‘People who haven’t red hair don’t know what trouble is.’
Anne Shirley, Anne of Green Gables, 1908
Carrot top, rusty, ginger nut, ginger minge, Duracell, ginga.
You just know me as ‘mummy’ but these are just a few of the names I’ve been called over the years.
Time will tell as to whether you’ll be on the receiving end of any of them but as your mum, it’s my job to navigate you through life, and prepare you for both the good and bad bits. And as a redhead, it’s fair to say that there may be a few bumps in the road.
Despite my own red hair, yours came as something of a surprise to your Dad and I. When your sister was born four years before you with raven hair and bright blue eyes, complacency set in and I was resigned as forever being the rust coloured sheep of the family. But then as a two week old baby a change suddenly came over you, gone was your bald head and in its place were the beginnings of a peach coloured fuzz. You sunshine, were destined to be a ginger.
There, I said it, I dropped the ‘g- bomb’. Not for us the pinkish highlights of strawberry blonde nor the chocolate tones of auburn, no you and I we are proper gingers, you the Chris Evans to my Patsy Palmer. I’ve noticed that in polite conversation people are increasingly reluctant to use the word ‘ginger’, they steer towards the safe territory of ‘redhead’ or put the onus on me asking, ‘how would you describe your hair colour?’. Its negative association has not gone unnoticed amongst the masses, but me, I’ve reclaimed it, taken away its negative power. I. AM. GINGER.
We my boy, are 2% of planet Earth. A tiny army with a worldwide population of 145 million. We inhabit every continent (yes, there are native African and Asian people with red hair) and account for 98.7% of the world’s sun cream sales.(Yes, ok, I made that last bit up). And as a blue eyed redhead you, my darling are the rarest of all, you’re practically a unicorn.
Your infancy and early childhood will be the halcyon days of your gingerness, swooned over by old ladies and patted fondly on the head by every foreign waiter you ever encounter, I only hope that by the time you reach secondary school things will have changed somewhat and that unlike my own, your teachers will not turn a deaf ear to any name calling that may take place and call out and stamp out the mockery that, much like other forms of prejudice and bullying, zeros in on a physical characteristic over which you have no control.

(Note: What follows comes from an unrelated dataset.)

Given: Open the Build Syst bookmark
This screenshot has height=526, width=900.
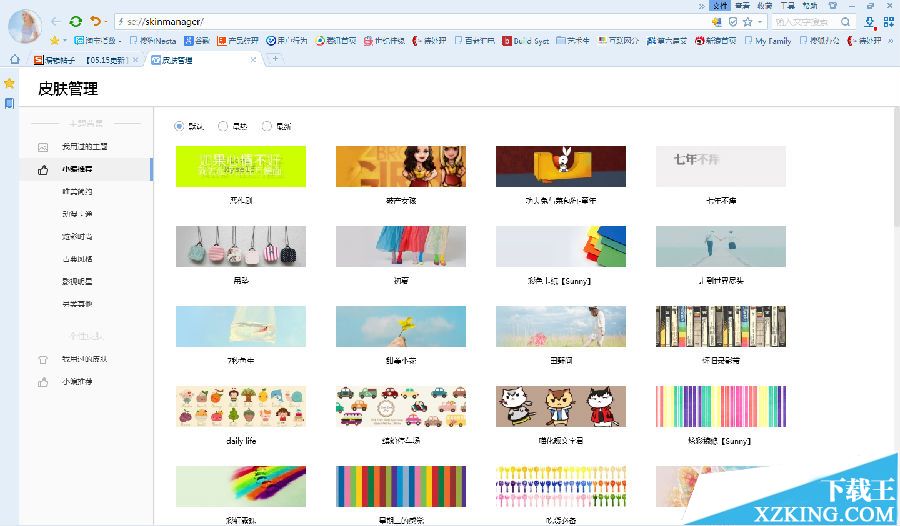Looking at the screenshot, I should [x=524, y=41].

I’ve often wondered if mocking and name-calling gingers are the last bastions of meanness when it comes to physical appearance (perhaps that and being very tall). Whilst racism, sexism, ageism, and myriad other -isms murmur away angrily in the darkest of corners, they are generally not considered acceptable in polite conversation nor in the mainstream media. Gingers however still seem fair game. Although it was 15 years before you were born, a major power company still considered it appropriate in the year 2000 to run a billboard campaign featuring a ginger haired family (obviously styled to look as ugly as possible) that read ‘there are some things in life you cannot choose. Your gas supplier isn’t one of them.’ I feel confident that if the advert had featured an Asian family, a disabled family or even a family all wearing glasses it would have received more than the 219 complaints that it did. Even in 2018 the overriding message in media campaigns (such as the recent Walker’s crisps advert) is that gingers are ugly and worthy of ‘light-hearted’ derision.

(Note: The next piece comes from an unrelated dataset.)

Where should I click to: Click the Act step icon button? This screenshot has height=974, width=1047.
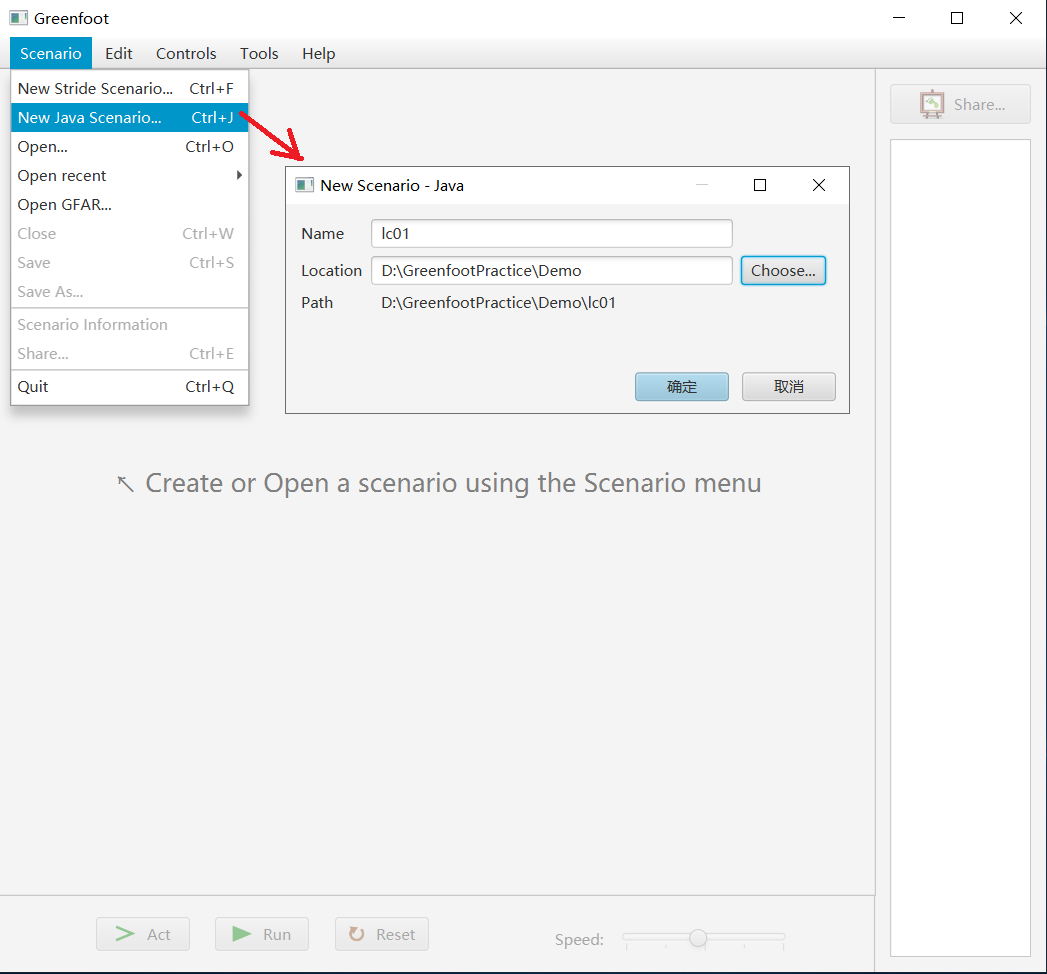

And let’s not forget the whole collar and cuffs situation either. I’m not sure when it became acceptable to openly speculate as to the colour of someone’s pubic hair but this is one that certainly red-haired ladies hear a lot (and, much as it pains me to say it, nearly always from men). I mean I’m not sure what colour they expect it to be, nor what the ‘gold-standard’ shade of pubic hair is (not gold, clearly) – perhaps someone could enlighten me.
Throughout history it’s been a mixed bag being a redhead, we’ve been burned as witches across much of Western Europe and much of Eastern Europe associated us with vampires. Eve (of Adam and Eve fame), the one who committed the first sin and forced us all to live outside of paradise is often portrayed with red hair and even Judas is often depicted as being a redhead. That said we’re as revered in art as we are reviled. One of my early awakenings as to the attractiveness of red hair came as I exited the horror of my teenage years, whilst things had been looking up for a while thanks to Geri Halliwell it was a trip to the Musée d’Orsay in Paris that affirmed in my mind that perhaps adulthood as a ginge heralded better things than adolescence. As I rounded a corner the first painting I saw was Alexandre Cabanal’s ‘Birth of Venus’. It was magnificent. The canvas was enormous and there on the crest of wave in all her naked glory, was Venus. Her lustrous, thick red locks spilling into the sea. She wasn’t alone, there in that museum was room after room of gingers. Paintings by Van Gogh, Degas, and Manet amongst others celebrating all things ginge. And now we’re comfortably into the new millennium we don’t have to look at oil paintings any more to gain a sense of validation. We’re everywhere. Adele, Amy Adams, Jessica Chastain and Emma Stone to name but a few, and as for the fellas, well take your pick… Benedict Cumberbatch, Eddie Redmayne (surely the best name ever for a ginge?!), Ed Sheeran, Prince Harry and the ultimate poster boy of our mutated MC1R gene, Damian Lewis.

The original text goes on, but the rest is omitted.